> **GIVEN DATA**
************

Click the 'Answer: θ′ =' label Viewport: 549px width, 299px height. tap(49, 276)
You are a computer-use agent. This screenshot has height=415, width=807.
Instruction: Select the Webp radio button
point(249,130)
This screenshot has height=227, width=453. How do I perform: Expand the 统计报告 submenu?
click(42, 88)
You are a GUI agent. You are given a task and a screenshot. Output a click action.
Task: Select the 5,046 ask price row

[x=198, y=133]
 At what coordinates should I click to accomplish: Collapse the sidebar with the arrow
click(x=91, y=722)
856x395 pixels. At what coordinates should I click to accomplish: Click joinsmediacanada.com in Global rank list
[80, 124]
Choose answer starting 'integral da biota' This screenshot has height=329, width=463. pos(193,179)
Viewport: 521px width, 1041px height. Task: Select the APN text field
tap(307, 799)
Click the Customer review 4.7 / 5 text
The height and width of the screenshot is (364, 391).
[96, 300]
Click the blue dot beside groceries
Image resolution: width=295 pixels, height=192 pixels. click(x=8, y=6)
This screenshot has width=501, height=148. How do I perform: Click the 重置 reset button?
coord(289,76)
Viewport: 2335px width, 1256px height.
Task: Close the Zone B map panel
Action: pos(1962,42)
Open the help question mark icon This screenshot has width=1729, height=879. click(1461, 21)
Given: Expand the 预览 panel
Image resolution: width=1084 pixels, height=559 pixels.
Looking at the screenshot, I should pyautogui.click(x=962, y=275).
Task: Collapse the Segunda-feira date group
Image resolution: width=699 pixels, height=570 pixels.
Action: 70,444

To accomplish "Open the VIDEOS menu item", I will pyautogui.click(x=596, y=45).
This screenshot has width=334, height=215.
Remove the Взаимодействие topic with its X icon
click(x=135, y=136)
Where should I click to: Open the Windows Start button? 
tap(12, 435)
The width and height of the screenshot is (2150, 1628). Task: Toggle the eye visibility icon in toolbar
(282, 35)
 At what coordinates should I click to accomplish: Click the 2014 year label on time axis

************

> **EXERCISE DETAILS**
Please turn every line of the material above into a numbered list, one item per line, and leave out the blank lines.

> **EXERCISE OUTPUT**
1. Click the 'Answer: θ′ =' label Viewport: 549px width, 299px height. tap(49, 276)
2. You are a computer-use agent. This screenshot has height=415, width=807.
3. Instruction: Select the Webp radio button
4. point(249,130)
5. This screenshot has height=227, width=453. How do I perform: Expand the 统计报告 submenu?
6. click(42, 88)
7. You are a GUI agent. You are given a task and a screenshot. Output a click action.
8. Task: Select the 5,046 ask price row
9. [x=198, y=133]
10.  At what coordinates should I click to accomplish: Collapse the sidebar with the arrow
11. click(x=91, y=722)
12. 856x395 pixels. At what coordinates should I click to accomplish: Click joinsmediacanada.com in Global rank list
13. [80, 124]
14. Choose answer starting 'integral da biota' This screenshot has height=329, width=463. pos(193,179)
15. Viewport: 521px width, 1041px height. Task: Select the APN text field
16. tap(307, 799)
17. Click the Customer review 4.7 / 5 text
18. The height and width of the screenshot is (364, 391).
19. [96, 300]
20. Click the blue dot beside groceries
21. Image resolution: width=295 pixels, height=192 pixels. click(x=8, y=6)
22. This screenshot has width=501, height=148. How do I perform: Click the 重置 reset button?
23. coord(289,76)
24. Viewport: 2335px width, 1256px height.
25. Task: Close the Zone B map panel
26. Action: pos(1962,42)
27. Open the help question mark icon This screenshot has width=1729, height=879. click(1461, 21)
28. Given: Expand the 预览 panel
29. Image resolution: width=1084 pixels, height=559 pixels.
30. Looking at the screenshot, I should pyautogui.click(x=962, y=275).
31. Task: Collapse the Segunda-feira date group
32. Image resolution: width=699 pixels, height=570 pixels.
33. Action: 70,444
34. To accomplish "Open the VIDEOS menu item", I will pyautogui.click(x=596, y=45).
35. This screenshot has width=334, height=215.
36. Remove the Взаимодействие topic with its X icon
37. click(x=135, y=136)
38. Where should I click to: Open the Windows Start button? 
39. tap(12, 435)
40. The width and height of the screenshot is (2150, 1628). Task: Toggle the eye visibility icon in toolbar
41. (282, 35)
42.  At what coordinates should I click to accomplish: Click the 2014 year label on time axis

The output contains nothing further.